Written by Alina Mae Wilson
Rita Rudner and Charles Shaughnessy are starring in the two person comedy Act 3 over at the Laguna Playhouse. Although already somewhat familiar with the pair of them, I was neither adoring nor critical enough to enter the theater with any real expectations. Had I given it any real thought, I might have suspected a story about two lovers hating and loving one another simultaneously might be too slow for my taste. As it turns out, I would have been correct. Act 3 starts out with an interesting idea, but it is forced to wind down prematurely when the lead actress’s motives become vague, and the potentially witty jokes are performed without punch.

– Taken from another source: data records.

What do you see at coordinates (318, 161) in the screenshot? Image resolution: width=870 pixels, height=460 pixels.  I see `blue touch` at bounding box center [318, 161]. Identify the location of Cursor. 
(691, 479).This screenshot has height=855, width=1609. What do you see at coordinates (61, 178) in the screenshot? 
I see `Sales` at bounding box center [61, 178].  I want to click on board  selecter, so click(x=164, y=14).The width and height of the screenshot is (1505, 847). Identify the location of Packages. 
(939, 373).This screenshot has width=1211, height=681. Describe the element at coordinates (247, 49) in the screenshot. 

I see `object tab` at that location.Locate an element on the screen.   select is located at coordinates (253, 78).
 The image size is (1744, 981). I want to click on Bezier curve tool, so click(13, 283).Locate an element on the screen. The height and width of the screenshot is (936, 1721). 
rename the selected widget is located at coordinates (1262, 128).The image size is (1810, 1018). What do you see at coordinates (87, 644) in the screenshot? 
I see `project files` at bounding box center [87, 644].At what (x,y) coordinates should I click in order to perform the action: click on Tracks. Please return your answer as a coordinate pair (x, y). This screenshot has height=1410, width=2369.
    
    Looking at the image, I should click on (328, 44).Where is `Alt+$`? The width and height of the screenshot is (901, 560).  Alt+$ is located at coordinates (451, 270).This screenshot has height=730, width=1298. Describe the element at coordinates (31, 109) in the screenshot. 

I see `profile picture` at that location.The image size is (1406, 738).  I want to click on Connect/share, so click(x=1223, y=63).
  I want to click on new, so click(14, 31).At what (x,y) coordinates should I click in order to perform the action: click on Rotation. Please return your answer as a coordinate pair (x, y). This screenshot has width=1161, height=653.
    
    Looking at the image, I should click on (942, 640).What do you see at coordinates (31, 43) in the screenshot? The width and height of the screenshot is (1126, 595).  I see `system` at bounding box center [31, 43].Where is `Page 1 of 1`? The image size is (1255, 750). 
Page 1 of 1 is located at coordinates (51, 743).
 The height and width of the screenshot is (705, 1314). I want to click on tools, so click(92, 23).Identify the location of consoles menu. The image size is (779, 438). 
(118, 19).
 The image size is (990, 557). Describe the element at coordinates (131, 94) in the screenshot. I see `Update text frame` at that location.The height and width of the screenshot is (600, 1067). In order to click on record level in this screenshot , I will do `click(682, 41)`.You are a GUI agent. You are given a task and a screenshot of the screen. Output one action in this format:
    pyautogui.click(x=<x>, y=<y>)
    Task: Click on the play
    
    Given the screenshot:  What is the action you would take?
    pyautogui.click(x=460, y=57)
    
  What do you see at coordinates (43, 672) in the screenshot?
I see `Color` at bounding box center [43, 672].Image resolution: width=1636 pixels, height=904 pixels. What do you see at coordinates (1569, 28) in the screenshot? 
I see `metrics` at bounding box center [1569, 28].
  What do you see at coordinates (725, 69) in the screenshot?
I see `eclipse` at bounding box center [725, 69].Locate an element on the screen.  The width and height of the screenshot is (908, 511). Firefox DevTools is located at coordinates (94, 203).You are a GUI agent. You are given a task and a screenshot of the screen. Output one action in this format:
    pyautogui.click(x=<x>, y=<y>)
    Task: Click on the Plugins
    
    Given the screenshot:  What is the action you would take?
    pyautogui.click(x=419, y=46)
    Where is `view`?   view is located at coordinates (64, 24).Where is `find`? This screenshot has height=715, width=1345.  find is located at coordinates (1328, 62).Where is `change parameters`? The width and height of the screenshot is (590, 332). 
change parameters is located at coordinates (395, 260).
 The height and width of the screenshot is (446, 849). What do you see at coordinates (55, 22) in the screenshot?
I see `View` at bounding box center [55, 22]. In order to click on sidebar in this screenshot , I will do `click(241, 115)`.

Rita Rudner and Charles Shaughnessy respectively play the roles of She and He. He is a fairly successful writer, and She is some sort of fashion designer. ( She invented an inflatable hanger that doubles as a neck pillow). They have been living together unmarried for about twelve years now. She’s a ditz, and He’s a snob. One day, in the throes of some elitist lecture, He criticizes her ability to speak and write intelligently. She warns him to make a note of the date. She’s going to “surprise” him. Since the bickering began with his assertion she is too simple-minded to write a successful book, you might think she was going to prove him wrong when she produces critically and/or publicly acclaimed story or play.. Instead she executes a less ambitious plan –opting to purchase a dictionary and thesaurus to trick He into thinking she is another woman when she e-mails him a coherent paragraph. Why on earth would anyone think woman was an idiot? Her ruse is successful, and the happy love child of She Loves Me and John Tucker Must Die gets underway.
The acting itself is fine but it lacks the punch that makes one double over. Both Shaughnessy and Rudner were playing their roles in a somewhat subtle fashion. Their characters were fairly soft-spoken and did not over-emphasize their words when about to say a witty remark. One might consider this a positive, but it did not work in this instance because the jokes were simply not that funny. Oh, they were funny, just not that funny.
So I can understand why someone would want to see a show that speaks to their own experience. However, this show speaks to the human experience without making it lively or interesting. She looks into her partner’s affairs online, but her own goals are not specific enough, and her pain is not real enough until the end of the show. Throughout the night we are expected to chortle at the tricks she plays as a fictional woman online but do not get to see many of her real interactions with him until the very end, and this damages our emotional connection to the both of them, as well as our ability to care.